SOURCE EXTRACT »
Solutions to exam in 27013, May 28, 2003

 

Assignment 1:

 

a) For finding the amino acid sequence I would look for the line starting with "SQ ". Then the sequence is the following lines until the line starting with "//". I would

use the green line/red line approach to extract the sequence. For finding the variants, I would look for lines that starts with "FT " and has as the second word "VARIANT" or "MUTAGEN". When I find such a line then the first number is the start position of the variation and the second number is the end position. After that there is f.ex. W -> R which means that W is changed to R in this variant.

 

b) Using pseudo code to describe the procedure. Pseudo code is not "real" code, it just illustrates the meaning.

$flag = 0;

$seq = '';

while (still_unread_lines_in_file) {

   read_line;

   $id = get_ID if line_starts_with('ID');

   # Get the sequence

   $flag=0 if line_starts_with('//');

   $seq .= $line if $flag == 1;

   $flag=1 if line_starts_with('SQ');

   # Get variations

   if (line_starts_with('FT') and (second_word_is('VARIANT') or

       second_word_is('MUTAGEN'))) {

      push(@position, get_first_number);

      push(@change, get_changed_AA); }

} # end while

 

output_fasta("$ID original", $seq);

while (@position) {

   $posi = shift @position;

   $AA = shift @changed;

   substitute_in_sequence($seq, $posi, $AA);

   output_fasta("$ID Variation $posi -> $AA", $seq); }

 

sub output_fasta {

   my ($headline, $seq) = @_;

   my $i;

   write_to_file ">$headline\n";

   for ($i = 0; $i < length($seq); $i += 60) {

      write_to_file substr($seq, $i, 60), "\n"; }

}

 


c) Program in perl.

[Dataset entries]
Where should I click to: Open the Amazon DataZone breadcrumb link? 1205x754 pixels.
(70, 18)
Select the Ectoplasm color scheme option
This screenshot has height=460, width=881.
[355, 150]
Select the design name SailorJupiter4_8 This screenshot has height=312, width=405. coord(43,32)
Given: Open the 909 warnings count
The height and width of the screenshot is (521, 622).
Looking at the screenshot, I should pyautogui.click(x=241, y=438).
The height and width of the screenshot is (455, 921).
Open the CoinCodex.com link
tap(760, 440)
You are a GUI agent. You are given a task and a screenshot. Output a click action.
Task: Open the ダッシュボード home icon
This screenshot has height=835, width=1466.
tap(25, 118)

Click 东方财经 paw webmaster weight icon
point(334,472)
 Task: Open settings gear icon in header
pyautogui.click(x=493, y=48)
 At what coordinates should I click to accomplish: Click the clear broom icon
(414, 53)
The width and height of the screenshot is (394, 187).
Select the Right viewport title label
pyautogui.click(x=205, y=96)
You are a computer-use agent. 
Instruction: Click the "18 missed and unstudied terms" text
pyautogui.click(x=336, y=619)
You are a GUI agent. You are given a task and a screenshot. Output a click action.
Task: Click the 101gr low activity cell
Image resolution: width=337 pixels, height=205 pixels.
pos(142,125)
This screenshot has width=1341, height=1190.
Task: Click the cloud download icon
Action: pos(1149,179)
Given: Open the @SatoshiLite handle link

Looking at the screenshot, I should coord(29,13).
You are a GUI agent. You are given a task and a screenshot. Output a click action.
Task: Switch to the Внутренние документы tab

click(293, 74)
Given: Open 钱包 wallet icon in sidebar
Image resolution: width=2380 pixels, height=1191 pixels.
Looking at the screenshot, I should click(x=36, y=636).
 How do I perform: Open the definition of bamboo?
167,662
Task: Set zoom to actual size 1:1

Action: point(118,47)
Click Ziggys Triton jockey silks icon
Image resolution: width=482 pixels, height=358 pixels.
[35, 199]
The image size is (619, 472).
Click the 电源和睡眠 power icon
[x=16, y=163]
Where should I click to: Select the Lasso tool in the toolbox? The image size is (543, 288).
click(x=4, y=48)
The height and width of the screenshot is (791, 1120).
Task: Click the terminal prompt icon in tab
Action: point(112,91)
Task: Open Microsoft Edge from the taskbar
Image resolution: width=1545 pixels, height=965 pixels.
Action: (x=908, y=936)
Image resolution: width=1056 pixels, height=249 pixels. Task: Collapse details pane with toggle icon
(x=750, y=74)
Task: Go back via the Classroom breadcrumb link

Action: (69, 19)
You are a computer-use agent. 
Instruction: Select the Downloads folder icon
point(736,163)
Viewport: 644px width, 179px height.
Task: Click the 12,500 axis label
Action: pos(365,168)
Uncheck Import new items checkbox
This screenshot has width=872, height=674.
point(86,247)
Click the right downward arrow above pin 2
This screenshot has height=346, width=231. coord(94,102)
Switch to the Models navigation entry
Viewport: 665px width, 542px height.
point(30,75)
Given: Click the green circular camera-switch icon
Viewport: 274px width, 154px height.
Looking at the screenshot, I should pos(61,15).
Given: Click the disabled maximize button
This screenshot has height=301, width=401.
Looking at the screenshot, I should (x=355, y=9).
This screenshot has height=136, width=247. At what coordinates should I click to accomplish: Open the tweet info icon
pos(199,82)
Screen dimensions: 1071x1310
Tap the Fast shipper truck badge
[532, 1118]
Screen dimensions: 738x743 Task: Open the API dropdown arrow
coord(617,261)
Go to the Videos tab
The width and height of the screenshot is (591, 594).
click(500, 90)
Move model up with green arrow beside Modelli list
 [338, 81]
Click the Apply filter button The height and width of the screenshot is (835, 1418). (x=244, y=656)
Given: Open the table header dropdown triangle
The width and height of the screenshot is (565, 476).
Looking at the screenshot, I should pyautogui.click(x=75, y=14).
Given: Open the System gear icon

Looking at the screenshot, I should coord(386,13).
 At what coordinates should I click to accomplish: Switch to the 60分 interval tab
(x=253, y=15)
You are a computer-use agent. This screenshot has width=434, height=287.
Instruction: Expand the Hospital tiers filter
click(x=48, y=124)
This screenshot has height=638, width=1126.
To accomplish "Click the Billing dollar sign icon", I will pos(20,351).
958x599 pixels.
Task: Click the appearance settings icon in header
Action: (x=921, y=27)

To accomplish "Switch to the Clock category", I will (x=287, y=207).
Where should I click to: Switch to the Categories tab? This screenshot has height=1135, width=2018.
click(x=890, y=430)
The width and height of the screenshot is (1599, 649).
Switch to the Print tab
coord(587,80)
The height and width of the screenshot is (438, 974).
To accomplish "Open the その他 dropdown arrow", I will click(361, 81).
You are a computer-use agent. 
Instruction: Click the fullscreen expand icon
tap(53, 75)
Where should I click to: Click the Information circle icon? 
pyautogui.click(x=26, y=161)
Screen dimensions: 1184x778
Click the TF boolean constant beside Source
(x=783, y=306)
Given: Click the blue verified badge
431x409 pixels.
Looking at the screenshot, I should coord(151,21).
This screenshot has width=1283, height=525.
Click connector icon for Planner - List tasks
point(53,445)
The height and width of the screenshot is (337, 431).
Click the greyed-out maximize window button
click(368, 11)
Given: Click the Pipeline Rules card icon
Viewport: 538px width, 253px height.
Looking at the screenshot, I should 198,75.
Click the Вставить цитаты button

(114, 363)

WHAT THE TASK ASKS »
Duplicate verbatim the portion of the exam solutions that begins at the words "use the green" and ends after the words "in this variant.".

FINAL RESULT »
use the green line/red line approach to extract the sequence. For finding the variants, I would look for lines that starts with "FT " and has as the second word "VARIANT" or "MUTAGEN". When I find such a line then the first number is the start position of the variation and the second number is the end position. After that there is f.ex. W -> R which means that W is changed to R in this variant.